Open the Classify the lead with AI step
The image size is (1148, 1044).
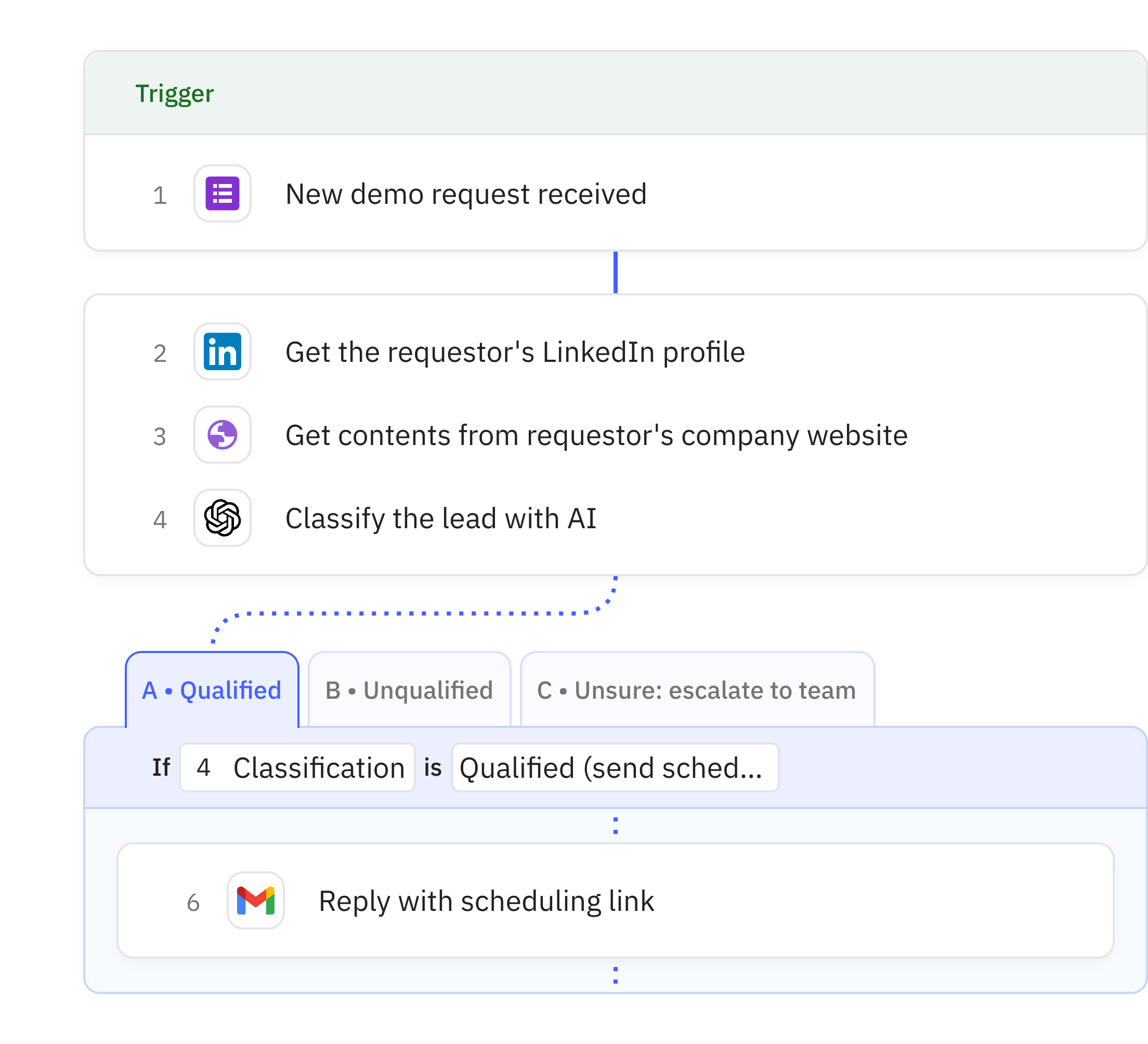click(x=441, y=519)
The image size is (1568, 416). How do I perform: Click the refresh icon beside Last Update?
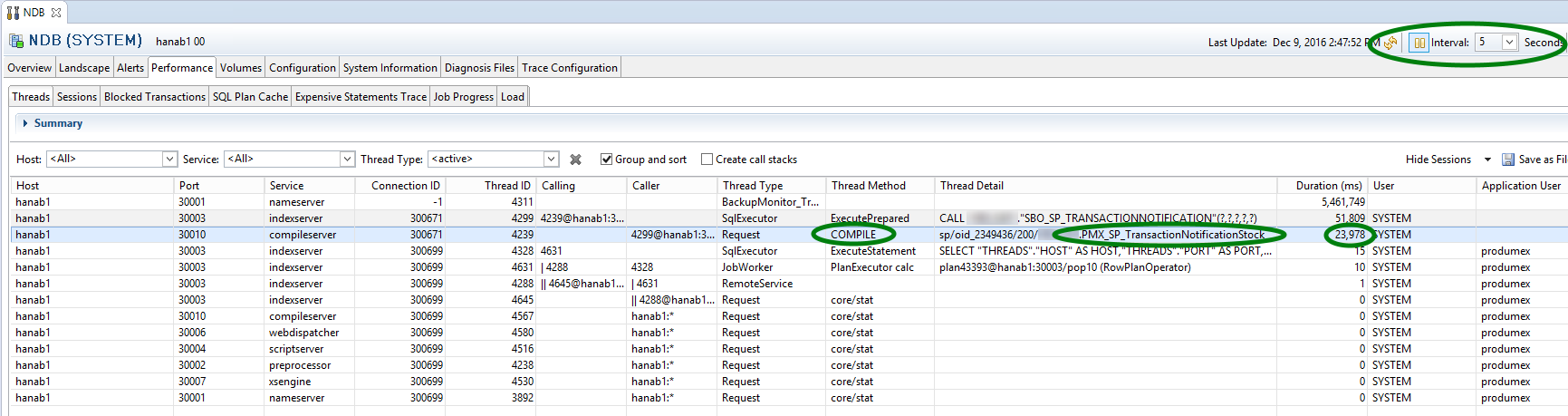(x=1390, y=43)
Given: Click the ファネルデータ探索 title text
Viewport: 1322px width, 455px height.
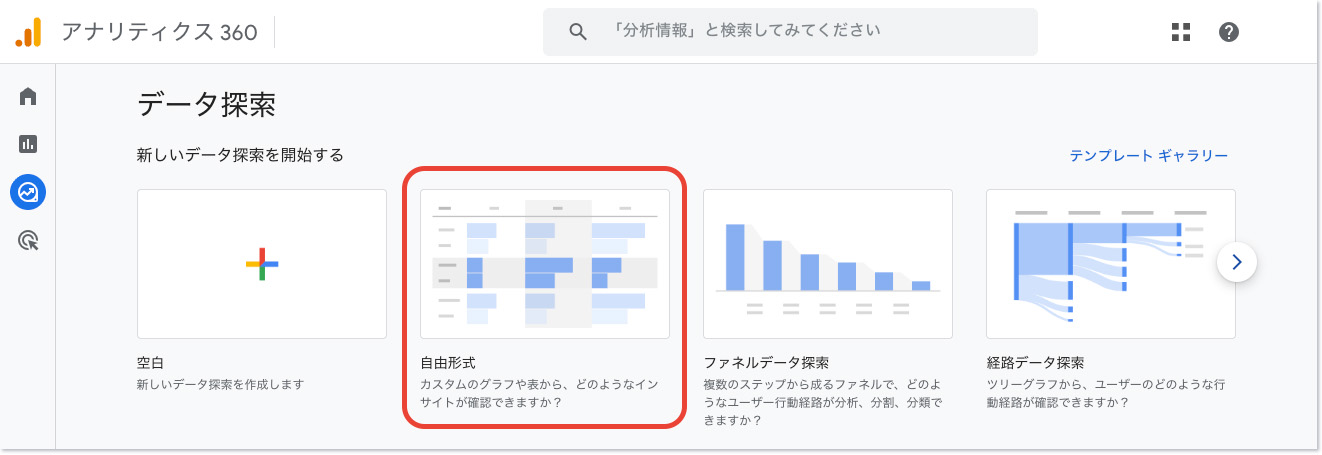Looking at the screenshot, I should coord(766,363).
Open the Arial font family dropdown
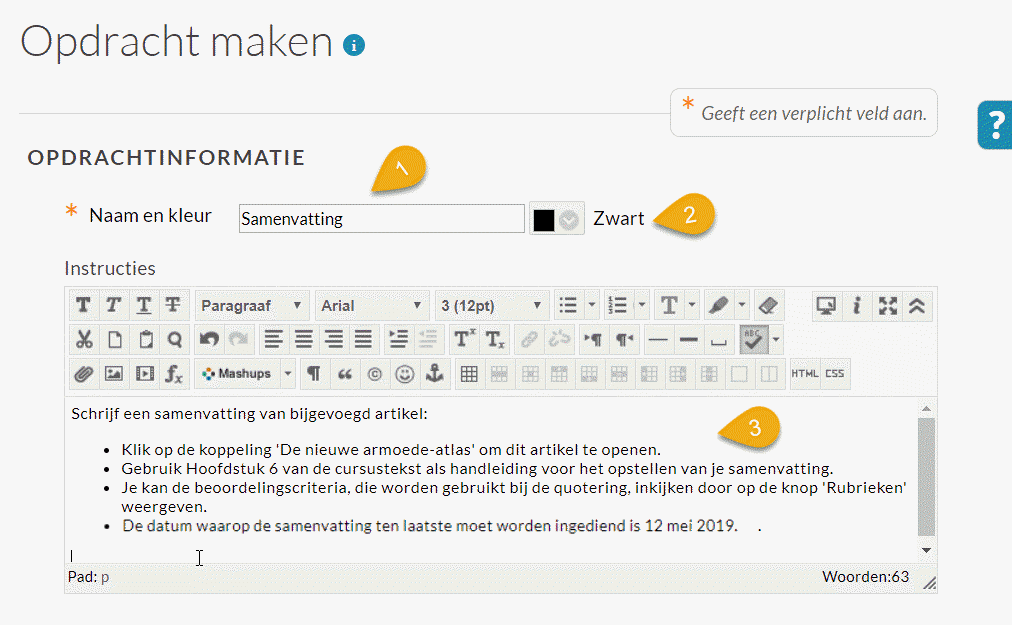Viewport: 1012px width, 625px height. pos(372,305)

-------

ACTIVITY
Your reply should be the full data above, copied exactly, with no pictures in it.

YOUR RESPONSE
Open the Classify the lead with AI step
The image size is (1148, 1044).
click(x=441, y=519)
The image size is (1568, 416). How do I perform: Click the refresh icon beside Last Update?
(x=1390, y=43)
Given: Click the ファネルデータ探索 title text
Viewport: 1322px width, 455px height.
Looking at the screenshot, I should coord(766,363).
Open the Arial font family dropdown
Viewport: 1012px width, 625px height. pos(372,305)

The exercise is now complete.